O Itaú anunciou nesta terça-feira (23) que vai aumentar a exigência de presença nos escritórios para seus funcionários em regime híbrido. A mudança entra em vigor a partir do primeiro trimestre de 2028.
Em regime semi-presencial, os colaboradores passarão a comparecer ao banco três dias por semana — ante os oito dias mensais exigidos atualmente.
Superintendentes também serão afetados: terão quatro dias presenciais semanais a partir de janeiro de 2027, igualando-se à regra já vigente para diretores.
O Sindicato dos Bancários de São Paulo, Osasco e Região reagiu com surpresa ao anúncio. A entidade afirmou em nota que não houve negociação prévia antes da decisão ser tornada pública.
“Diante da decisão unilateral do banco, solicitamos uma reunião para discutir as mudanças anunciadas e seus impactos sobre os funcionários”, declarou o sindicato.
Em nota, o Itaú defendeu a medida afirmando ter estruturado um período de transição “para que as pessoas e as equipes tenham o tempo necessário para adaptar suas rotinas pessoais e familiares de forma gradual, sem sobressaltos”. O banco sustenta que o novo modelo “preserva o equilíbrio do formato híbrido” e segue “boas práticas globais”.
Bancos aceleram retorno ao escritório
A decisão não é isolada no setor financeiro. Em novembro, o Nubank anunciou a exigência de ao menos dois dias presenciais por semana a partir do segundo semestre de 2026. O Bradesco foi além e encerrou o home office para cerca de 900 funcionários já no início deste ano.
O próprio Itaú já havia dado sinais no mesmo sentido: no ano passado, demitiu cerca de mil funcionários em regime híbrido ou remoto após uma “revisão criteriosa de condutas relacionadas ao trabalho remoto e registro de jornada”.
O movimento dos bancos acompanha uma tendência mais ampla no mercado corporativo. Estudos indicam que empresas têm acelerado o retorno ao presencial por preocupações com produtividade e controle de equipes — pressão que se intensificou desde o fim das restrições da pandemia.
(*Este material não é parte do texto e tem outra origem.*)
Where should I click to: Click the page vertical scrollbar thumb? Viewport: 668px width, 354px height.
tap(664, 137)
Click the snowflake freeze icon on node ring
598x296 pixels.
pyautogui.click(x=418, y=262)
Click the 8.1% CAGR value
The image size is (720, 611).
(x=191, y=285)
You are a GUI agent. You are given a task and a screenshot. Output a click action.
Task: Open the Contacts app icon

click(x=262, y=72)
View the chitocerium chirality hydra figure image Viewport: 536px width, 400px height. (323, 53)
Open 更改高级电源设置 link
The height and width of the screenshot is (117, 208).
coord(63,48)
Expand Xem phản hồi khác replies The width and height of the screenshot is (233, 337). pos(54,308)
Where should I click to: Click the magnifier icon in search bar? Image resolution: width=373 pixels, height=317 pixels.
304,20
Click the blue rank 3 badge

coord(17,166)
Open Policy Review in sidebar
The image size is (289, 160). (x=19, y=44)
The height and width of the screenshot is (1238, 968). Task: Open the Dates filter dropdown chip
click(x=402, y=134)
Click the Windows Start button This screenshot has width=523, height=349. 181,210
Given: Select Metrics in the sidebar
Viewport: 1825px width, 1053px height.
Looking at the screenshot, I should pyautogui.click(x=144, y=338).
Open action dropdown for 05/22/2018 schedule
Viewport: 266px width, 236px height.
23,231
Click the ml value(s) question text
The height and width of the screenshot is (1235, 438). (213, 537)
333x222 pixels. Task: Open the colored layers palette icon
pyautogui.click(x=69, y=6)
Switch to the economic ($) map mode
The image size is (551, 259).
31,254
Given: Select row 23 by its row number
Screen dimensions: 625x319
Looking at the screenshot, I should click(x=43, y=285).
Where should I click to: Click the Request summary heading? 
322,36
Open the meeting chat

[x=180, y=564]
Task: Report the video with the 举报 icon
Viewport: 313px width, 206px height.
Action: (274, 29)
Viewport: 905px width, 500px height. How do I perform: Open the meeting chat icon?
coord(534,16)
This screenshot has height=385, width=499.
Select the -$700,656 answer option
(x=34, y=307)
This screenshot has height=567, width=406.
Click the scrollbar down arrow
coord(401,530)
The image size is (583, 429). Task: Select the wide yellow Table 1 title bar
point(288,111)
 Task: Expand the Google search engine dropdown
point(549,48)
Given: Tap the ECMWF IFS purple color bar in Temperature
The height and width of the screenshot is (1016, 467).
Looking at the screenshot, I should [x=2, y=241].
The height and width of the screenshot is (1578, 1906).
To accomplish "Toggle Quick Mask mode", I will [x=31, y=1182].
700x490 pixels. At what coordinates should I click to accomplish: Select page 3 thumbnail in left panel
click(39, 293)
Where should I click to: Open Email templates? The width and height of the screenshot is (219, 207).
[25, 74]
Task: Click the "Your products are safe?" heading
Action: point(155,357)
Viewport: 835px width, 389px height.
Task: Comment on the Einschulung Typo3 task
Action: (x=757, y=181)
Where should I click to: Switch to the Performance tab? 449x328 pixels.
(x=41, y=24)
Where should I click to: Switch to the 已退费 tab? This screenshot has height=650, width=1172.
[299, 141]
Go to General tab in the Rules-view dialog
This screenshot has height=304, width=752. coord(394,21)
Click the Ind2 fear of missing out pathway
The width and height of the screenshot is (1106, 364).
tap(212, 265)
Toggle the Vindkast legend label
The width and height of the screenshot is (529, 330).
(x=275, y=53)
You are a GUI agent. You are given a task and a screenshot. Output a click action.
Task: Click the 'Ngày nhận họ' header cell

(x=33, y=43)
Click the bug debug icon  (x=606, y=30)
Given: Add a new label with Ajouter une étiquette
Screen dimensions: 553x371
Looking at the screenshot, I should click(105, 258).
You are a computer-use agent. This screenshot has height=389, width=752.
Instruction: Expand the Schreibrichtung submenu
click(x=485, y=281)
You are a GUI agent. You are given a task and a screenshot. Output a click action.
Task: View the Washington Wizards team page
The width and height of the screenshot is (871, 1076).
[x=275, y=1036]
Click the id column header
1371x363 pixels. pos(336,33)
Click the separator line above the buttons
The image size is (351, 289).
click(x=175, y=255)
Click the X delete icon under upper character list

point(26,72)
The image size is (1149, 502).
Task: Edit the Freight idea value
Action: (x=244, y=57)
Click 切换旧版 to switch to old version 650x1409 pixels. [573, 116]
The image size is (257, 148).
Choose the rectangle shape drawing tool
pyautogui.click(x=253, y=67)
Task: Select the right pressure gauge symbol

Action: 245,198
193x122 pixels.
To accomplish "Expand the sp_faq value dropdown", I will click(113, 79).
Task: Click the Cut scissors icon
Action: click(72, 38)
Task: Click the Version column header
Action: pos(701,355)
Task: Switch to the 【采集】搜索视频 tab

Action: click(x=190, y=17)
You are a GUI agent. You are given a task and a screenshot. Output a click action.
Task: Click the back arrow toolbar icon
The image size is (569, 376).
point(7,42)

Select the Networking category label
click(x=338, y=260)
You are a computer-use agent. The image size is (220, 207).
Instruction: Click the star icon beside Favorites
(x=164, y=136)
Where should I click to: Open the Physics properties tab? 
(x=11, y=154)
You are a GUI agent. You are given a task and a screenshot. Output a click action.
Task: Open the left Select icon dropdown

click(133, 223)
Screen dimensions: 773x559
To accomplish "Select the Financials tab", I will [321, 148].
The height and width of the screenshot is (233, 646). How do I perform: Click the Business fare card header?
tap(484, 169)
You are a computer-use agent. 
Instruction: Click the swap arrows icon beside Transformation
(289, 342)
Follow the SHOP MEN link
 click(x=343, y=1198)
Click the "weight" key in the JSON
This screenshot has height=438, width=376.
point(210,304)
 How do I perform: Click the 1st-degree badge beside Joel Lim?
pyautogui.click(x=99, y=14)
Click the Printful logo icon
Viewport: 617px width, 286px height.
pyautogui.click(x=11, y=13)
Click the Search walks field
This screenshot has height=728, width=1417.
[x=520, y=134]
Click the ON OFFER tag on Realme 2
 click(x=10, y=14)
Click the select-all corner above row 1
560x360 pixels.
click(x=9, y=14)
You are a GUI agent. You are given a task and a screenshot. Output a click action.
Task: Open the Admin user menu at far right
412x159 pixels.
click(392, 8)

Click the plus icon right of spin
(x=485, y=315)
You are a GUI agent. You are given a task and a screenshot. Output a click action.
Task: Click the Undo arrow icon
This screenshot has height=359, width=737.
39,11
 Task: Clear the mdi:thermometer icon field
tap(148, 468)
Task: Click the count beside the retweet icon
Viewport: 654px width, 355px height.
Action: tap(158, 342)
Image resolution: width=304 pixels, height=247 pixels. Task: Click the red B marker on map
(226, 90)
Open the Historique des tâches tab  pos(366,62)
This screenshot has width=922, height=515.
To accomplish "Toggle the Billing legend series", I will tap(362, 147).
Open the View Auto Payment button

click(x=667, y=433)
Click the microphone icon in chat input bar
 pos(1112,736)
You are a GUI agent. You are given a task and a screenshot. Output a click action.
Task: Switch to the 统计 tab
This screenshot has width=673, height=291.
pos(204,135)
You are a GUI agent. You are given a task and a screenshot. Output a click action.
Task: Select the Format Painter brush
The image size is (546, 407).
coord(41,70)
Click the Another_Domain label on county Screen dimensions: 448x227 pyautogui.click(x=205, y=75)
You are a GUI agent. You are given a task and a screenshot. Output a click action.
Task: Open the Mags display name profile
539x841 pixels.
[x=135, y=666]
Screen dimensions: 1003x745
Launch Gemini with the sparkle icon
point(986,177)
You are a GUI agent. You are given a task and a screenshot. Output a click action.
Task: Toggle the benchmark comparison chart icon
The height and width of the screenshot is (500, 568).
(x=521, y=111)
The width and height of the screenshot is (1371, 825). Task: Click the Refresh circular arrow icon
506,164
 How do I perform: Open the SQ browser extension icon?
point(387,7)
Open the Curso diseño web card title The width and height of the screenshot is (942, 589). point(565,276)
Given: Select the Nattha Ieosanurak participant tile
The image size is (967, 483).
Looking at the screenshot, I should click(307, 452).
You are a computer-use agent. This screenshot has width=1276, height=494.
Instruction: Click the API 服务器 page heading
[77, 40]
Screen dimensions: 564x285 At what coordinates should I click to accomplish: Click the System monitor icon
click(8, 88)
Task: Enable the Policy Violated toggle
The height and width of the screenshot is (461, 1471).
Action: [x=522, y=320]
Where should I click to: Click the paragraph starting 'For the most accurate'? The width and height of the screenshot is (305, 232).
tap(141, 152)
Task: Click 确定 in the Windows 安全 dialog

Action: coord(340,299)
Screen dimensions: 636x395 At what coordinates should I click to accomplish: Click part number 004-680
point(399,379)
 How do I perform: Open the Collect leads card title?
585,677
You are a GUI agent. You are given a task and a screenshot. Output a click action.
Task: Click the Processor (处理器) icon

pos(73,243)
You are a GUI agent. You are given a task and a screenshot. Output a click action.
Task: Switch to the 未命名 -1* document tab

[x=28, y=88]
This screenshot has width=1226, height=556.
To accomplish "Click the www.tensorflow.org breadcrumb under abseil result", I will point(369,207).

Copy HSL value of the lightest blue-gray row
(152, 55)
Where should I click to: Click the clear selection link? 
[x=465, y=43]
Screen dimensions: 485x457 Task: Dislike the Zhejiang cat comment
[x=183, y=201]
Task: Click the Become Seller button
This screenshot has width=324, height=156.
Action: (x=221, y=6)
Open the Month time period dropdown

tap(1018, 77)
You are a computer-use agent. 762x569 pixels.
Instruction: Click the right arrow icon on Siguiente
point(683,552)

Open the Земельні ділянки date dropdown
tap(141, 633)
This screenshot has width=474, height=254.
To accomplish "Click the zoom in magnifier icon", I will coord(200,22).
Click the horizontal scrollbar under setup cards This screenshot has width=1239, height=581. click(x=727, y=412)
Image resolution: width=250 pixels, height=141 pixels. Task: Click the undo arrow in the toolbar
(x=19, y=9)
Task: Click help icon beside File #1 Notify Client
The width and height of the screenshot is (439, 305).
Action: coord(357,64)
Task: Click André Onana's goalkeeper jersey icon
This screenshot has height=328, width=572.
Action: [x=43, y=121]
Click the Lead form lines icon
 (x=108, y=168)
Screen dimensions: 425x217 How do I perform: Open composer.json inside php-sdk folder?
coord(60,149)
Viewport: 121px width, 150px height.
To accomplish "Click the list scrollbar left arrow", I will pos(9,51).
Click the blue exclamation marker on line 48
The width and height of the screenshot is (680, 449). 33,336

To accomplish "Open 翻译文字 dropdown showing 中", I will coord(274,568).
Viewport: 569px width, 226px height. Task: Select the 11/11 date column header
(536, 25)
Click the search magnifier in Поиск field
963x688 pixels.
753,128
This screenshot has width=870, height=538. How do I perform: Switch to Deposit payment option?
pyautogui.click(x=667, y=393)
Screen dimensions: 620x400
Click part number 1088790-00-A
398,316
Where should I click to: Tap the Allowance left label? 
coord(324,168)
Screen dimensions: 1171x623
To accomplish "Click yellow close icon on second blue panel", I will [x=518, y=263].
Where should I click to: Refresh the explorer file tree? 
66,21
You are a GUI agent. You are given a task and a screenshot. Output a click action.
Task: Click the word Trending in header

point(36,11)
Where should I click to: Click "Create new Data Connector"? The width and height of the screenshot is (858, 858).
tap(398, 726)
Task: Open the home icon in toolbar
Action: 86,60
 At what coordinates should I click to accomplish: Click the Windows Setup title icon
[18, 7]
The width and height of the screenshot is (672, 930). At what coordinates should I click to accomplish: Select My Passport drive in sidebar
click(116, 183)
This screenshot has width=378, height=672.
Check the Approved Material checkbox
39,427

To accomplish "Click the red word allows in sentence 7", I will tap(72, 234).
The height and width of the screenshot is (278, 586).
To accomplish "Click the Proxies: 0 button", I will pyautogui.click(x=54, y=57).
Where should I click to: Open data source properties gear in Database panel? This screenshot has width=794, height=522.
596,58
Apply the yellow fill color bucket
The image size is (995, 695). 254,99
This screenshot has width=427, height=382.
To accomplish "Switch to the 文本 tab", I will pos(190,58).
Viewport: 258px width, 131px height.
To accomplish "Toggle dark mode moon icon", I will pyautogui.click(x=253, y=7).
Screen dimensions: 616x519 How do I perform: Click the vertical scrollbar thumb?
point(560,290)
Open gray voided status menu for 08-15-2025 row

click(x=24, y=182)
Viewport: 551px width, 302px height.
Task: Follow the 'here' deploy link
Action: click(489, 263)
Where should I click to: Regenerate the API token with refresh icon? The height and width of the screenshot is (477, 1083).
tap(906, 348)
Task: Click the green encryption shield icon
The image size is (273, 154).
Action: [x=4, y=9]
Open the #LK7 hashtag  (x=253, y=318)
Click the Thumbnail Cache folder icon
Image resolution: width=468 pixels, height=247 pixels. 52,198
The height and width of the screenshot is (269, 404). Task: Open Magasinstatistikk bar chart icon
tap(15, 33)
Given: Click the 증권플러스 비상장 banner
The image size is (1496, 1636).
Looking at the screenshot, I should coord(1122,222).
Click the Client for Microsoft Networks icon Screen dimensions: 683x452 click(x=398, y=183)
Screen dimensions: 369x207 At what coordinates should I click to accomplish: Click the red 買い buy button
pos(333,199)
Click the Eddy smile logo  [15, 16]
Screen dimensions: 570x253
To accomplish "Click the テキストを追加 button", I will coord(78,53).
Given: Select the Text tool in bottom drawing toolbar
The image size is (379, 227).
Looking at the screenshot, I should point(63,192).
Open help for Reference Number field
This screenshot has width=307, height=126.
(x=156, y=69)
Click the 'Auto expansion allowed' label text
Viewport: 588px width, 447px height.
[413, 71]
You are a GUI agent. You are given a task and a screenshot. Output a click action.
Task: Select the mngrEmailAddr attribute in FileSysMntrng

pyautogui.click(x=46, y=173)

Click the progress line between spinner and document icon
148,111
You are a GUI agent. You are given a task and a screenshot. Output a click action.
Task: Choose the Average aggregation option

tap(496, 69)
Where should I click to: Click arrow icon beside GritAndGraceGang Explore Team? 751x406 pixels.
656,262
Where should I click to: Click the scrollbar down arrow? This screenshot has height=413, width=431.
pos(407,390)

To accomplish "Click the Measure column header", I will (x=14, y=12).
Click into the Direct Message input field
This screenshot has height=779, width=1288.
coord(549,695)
Para os trabalhadores, o cenário é de resistência. Profissionais relatam aumento nos custos com deslocamento, maior desgaste físico e preferência por modelos mais flexíveis. Essas tensões tendem a pautar as negociações entre bancos e sindicatos nos próximos meses.
O Itaú ressaltou que, nos últimos oito anos, adotou jornadas progressivamente mais flexíveis — quatro deles em modelo aberto e quatro com o atual limite de oito dias presenciais mensais. O banco afirmou ainda que está modernizando espaços e ampliando a capacidade física para acomodar o novo fluxo presencial.